Behind the smiles and laughs is such an important cause, and every contribution helps, no matter how big or small. Anna described that GUBT have scaled down their scope recently, their aim no longer being to raise money: “now we just focus on raising awareness, because some smaller unis really struggled to have these big fundraising events and we were being compared”. But there is still clearly much work to do just in raising awareness, and it was refreshing to speak to two people from such different walks of life united behind the same cause.
With GUBT you have medical students applying the knowledge they have from their degree to help other students, maybe even their friends, while Ella’s perspective as a drag queen, who is “sometimes pretending to be a woman but myself a man”, is invaluable for a campaign so laser focused on reaching everyone affected.
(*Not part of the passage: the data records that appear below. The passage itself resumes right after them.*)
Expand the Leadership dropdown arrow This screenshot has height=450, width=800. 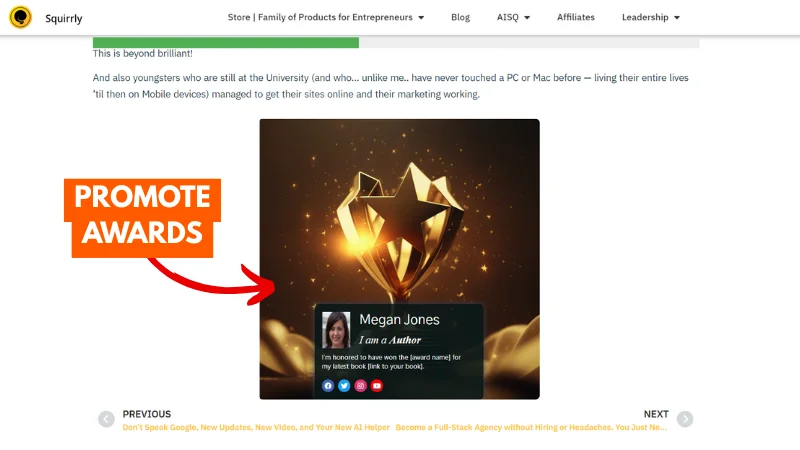tap(677, 18)
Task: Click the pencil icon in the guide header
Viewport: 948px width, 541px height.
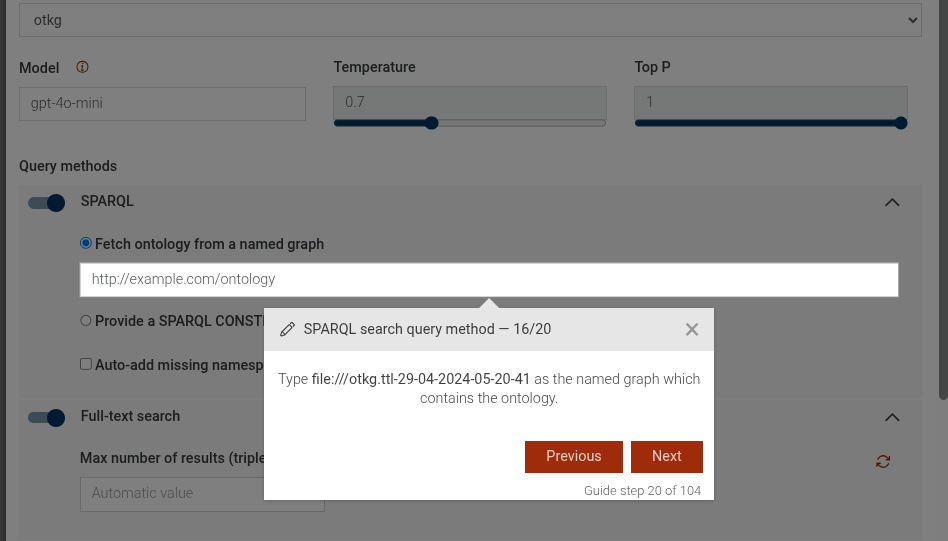Action: [288, 329]
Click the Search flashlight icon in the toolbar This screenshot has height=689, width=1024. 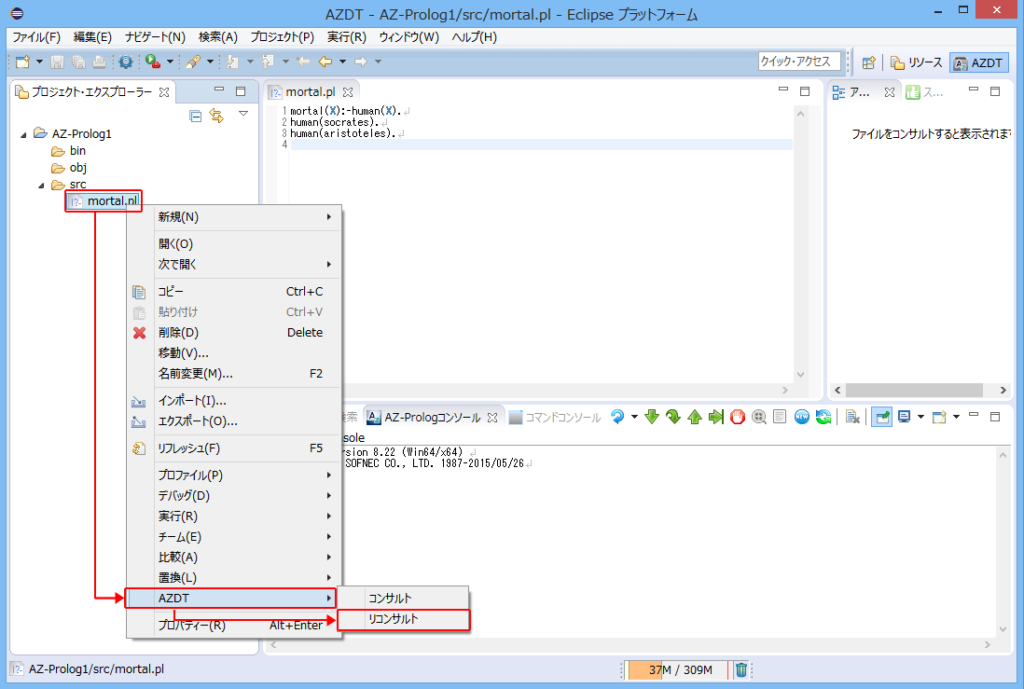194,62

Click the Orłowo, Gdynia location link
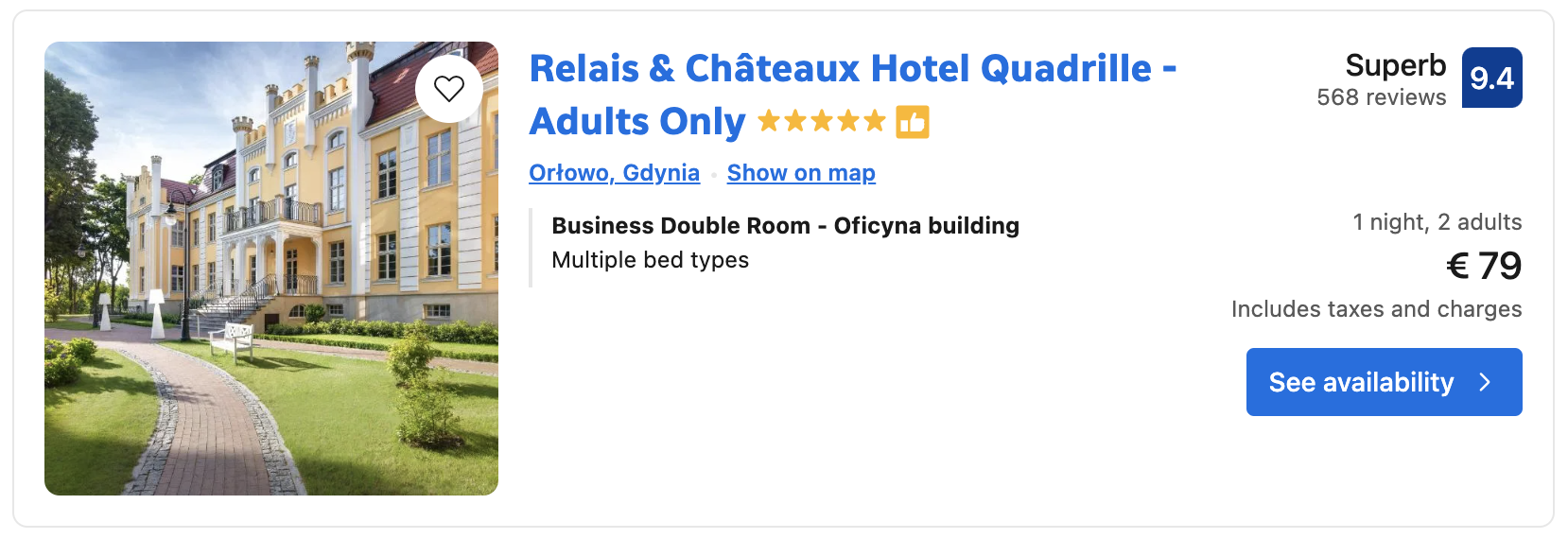click(614, 173)
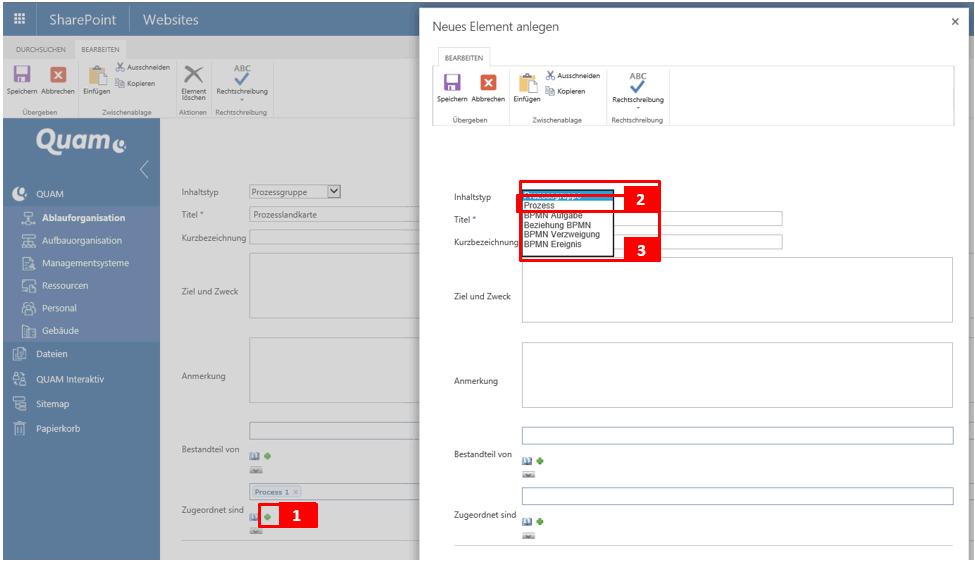Click green plus under dialog's Zugeordnet sind field

pyautogui.click(x=540, y=521)
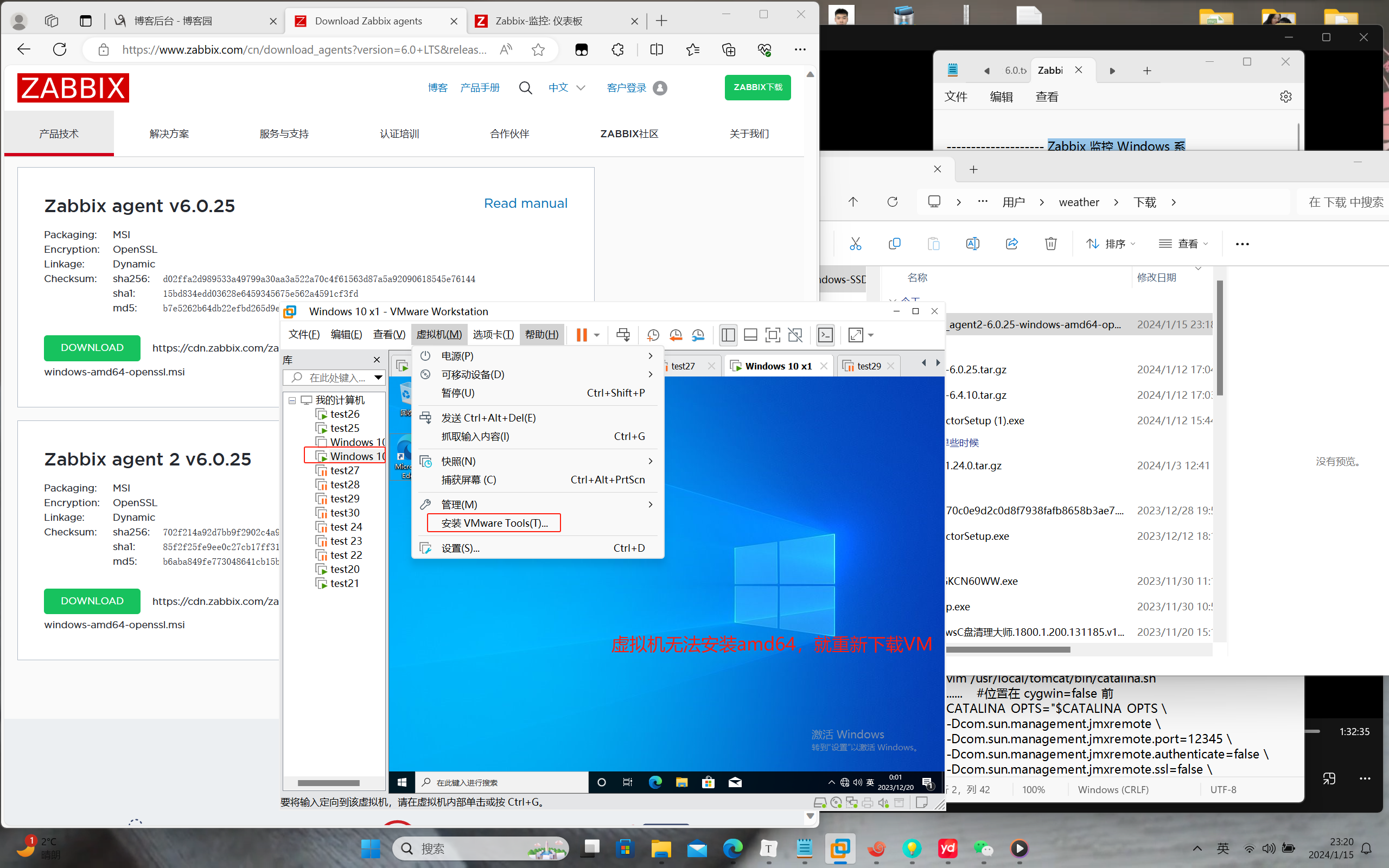Open the dropdown arrow next to suspend button
This screenshot has width=1389, height=868.
(597, 335)
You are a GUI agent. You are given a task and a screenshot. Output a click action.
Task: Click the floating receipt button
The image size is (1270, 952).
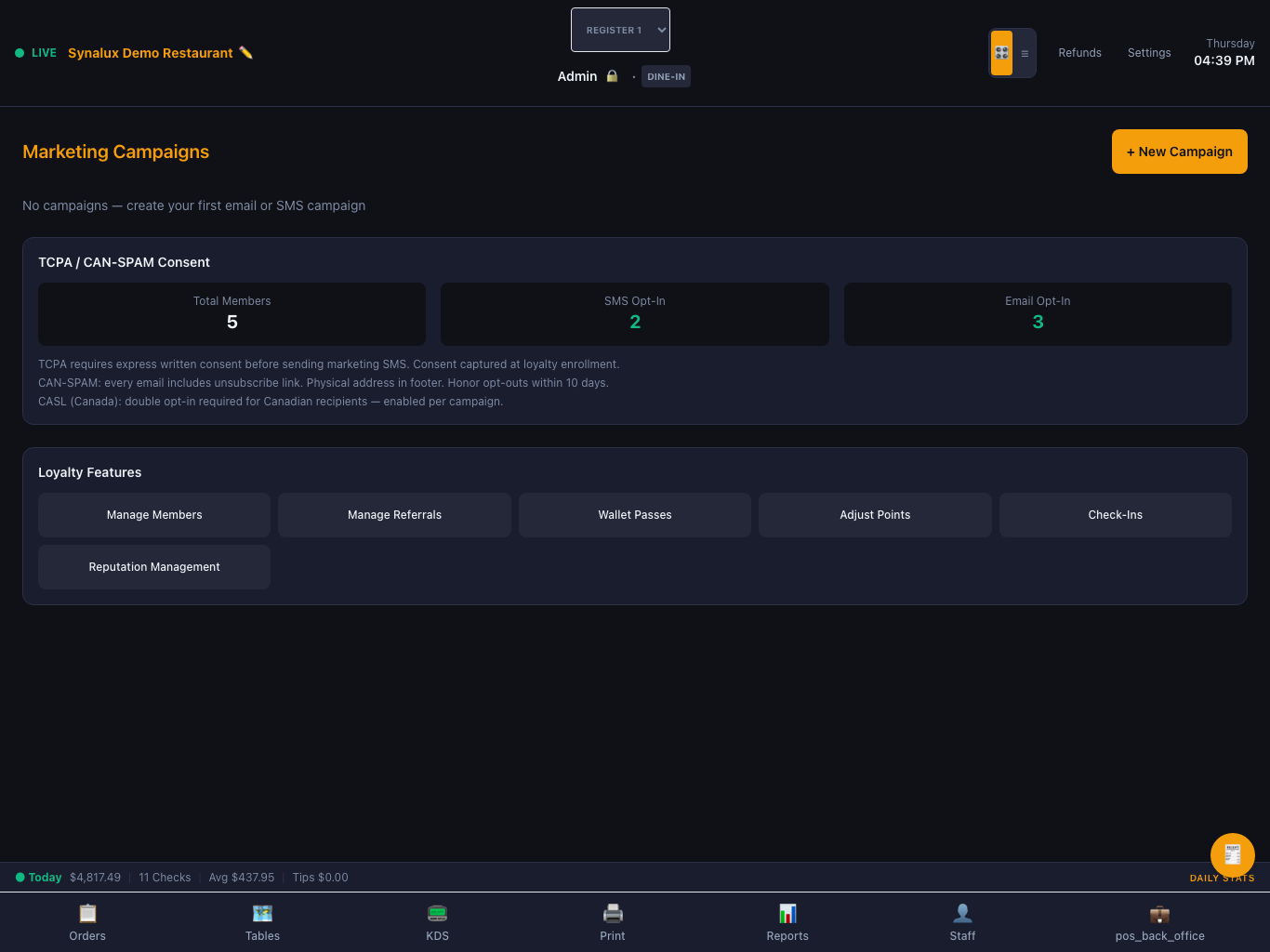click(x=1233, y=855)

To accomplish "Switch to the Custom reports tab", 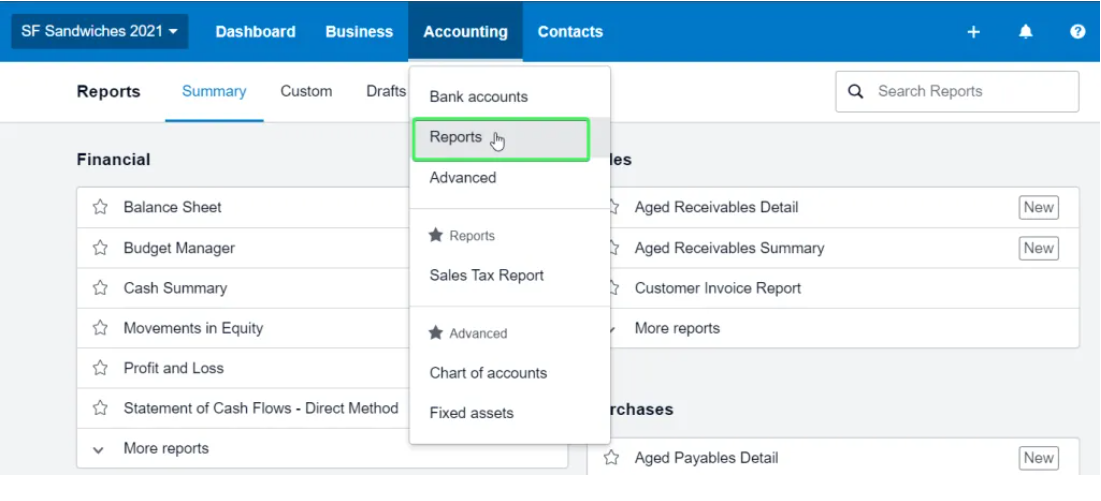I will pyautogui.click(x=306, y=91).
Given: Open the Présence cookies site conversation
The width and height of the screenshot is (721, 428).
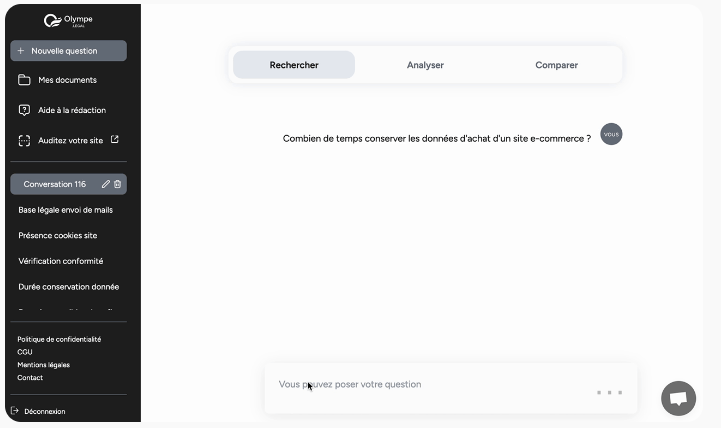Looking at the screenshot, I should click(58, 235).
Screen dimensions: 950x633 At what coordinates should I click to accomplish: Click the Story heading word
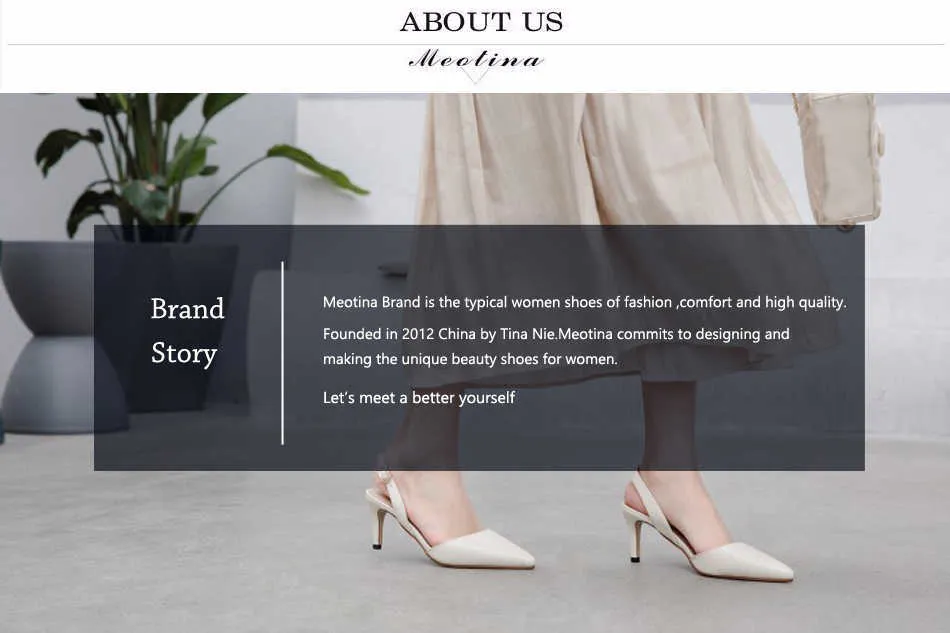(x=184, y=354)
Whether you sell out arenas across the country and have a PR team managing your diary, or you’re just another student being interviewed in the canteen on level three of the library, each person campaigning could help somebody. Anna summed it up best when she said “if we could even reach one person to do regular checking, that’s still such a good thing”. When it’s something as serious and scary as detecting breast cancer, it’s especially hard not to agree.
Advice and support on detecting breast cancer is available on CoppaFeel!’s website.